Sunday, 22 November 2015

Chelsea Shields: How I'm working for change inside my church-3

Shiv Shankar Daily's photo.

Chelsea Shields: How I'm working for change inside my church-3
So criticism and hostility doesn't work, and I didn't listen to these arguments. When I hear these arguments, I still continue to bristle, because I have family and friends. These are my people, and I'm the first to defend them, but the struggle is real. How do we respect someone's religious beliefs while still holding them accountable for the harm or damage that those beliefs may cause others? It's a tough question. I still don't have a perfect answer. My parents and I have been walking on this tightrope for the last decade. They're intelligent people. They're lovely people. And let me try to help you understand their perspective. In Mormonism, we believe that after you die, if you keep all the rules and you follow all the rituals, you can be together as a family again. And to my parents, me doing something as simple as having a sleeveless top right now, showing my shoulders, that makes me unworthy. I won't be with my family in the eternities. But even more, I had a brother die in a tragic accident at 15, and something as simple as this means we won't be together as a family. And to my parents, they cannot understand why something as simple as fashion or women's rights would prevent me from seeing my brother again. And that's the mindset that we're dealing with, and criticism does not change that.
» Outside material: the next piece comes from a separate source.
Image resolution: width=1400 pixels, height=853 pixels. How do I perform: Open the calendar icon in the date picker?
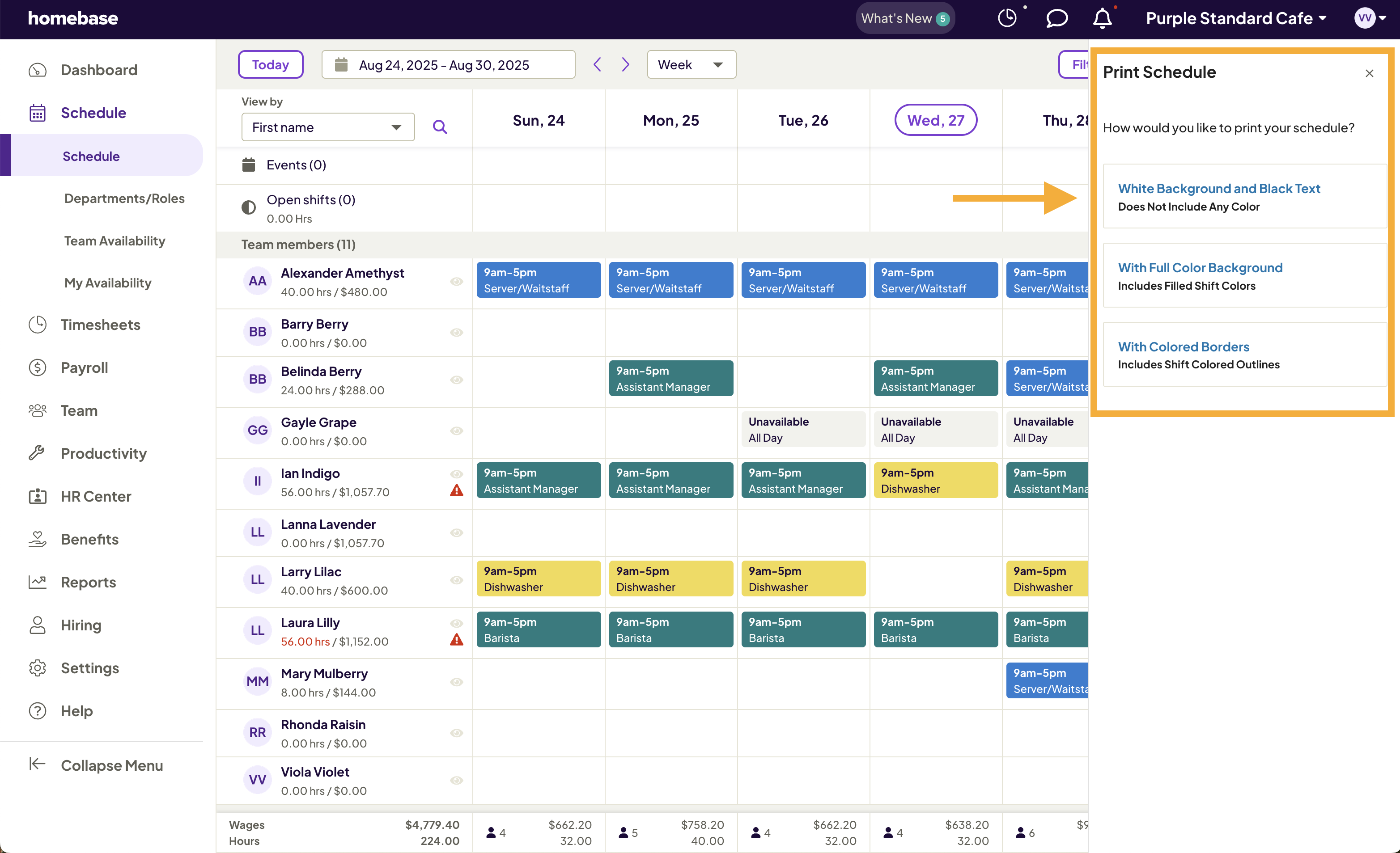(x=341, y=64)
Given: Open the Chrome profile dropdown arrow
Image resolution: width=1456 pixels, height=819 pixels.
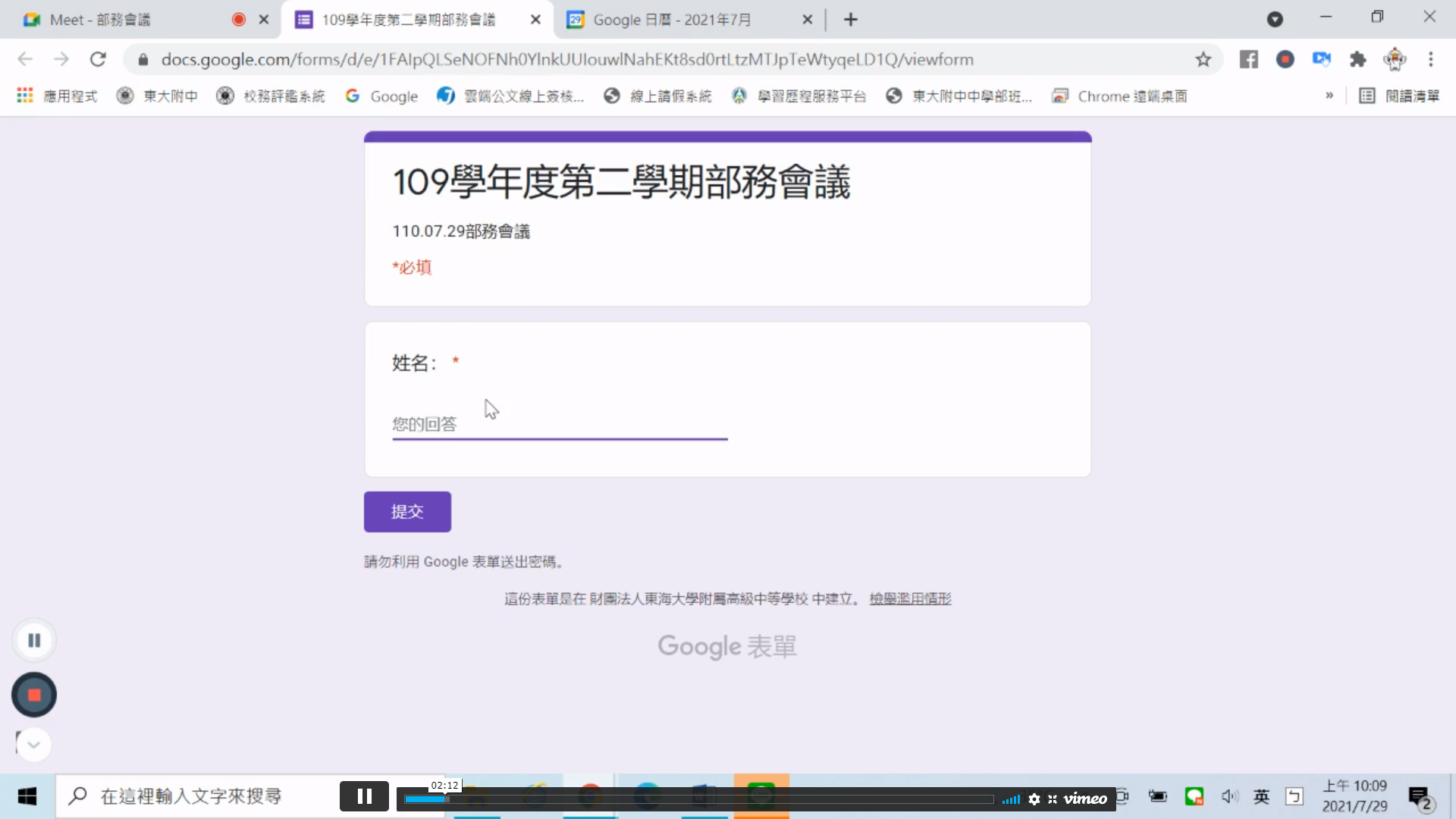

And so my parents and I have been walking this tightrope, explaining our sides, respecting one another, but actually invalidating each other's very basic beliefs by the way we live our lives, and it's been difficult. The way that we've been able to do that is to get past those defensive shells and really see the soft inside of unbelief and belief and try to respect each other while still holding boundaries clear.
The other thing that the secular left and the atheists and the orthodox and the religious right, what they all don't understand was why even care about religious activism? I cannot tell you the hundreds of people who have said, "If you don't like religion, just leave." Why would you try to change it? Because what is taught on the Sabbath leaks into our politics, our health policy, violence around the world. It leaks into education, military, fiscal decision-making. These laws get legally and culturally codified. In fact, my own religion has had an enormous effect on this nation. For example, during Prop 8, my church raised over 22 million dollars to fight same-sex marriage in California. Forty years ago, political historians will say, that if it wasn't for the Mormon opposition to the Equal Rights Amendment, we'd have an Equal Rights Amendment in our Constitution today. How many lives did that affect? And we can spend time fighting every single one of these little tiny laws and rules, or we can ask ourselves, why is gender inequality the default around the world? Why is that the assumption?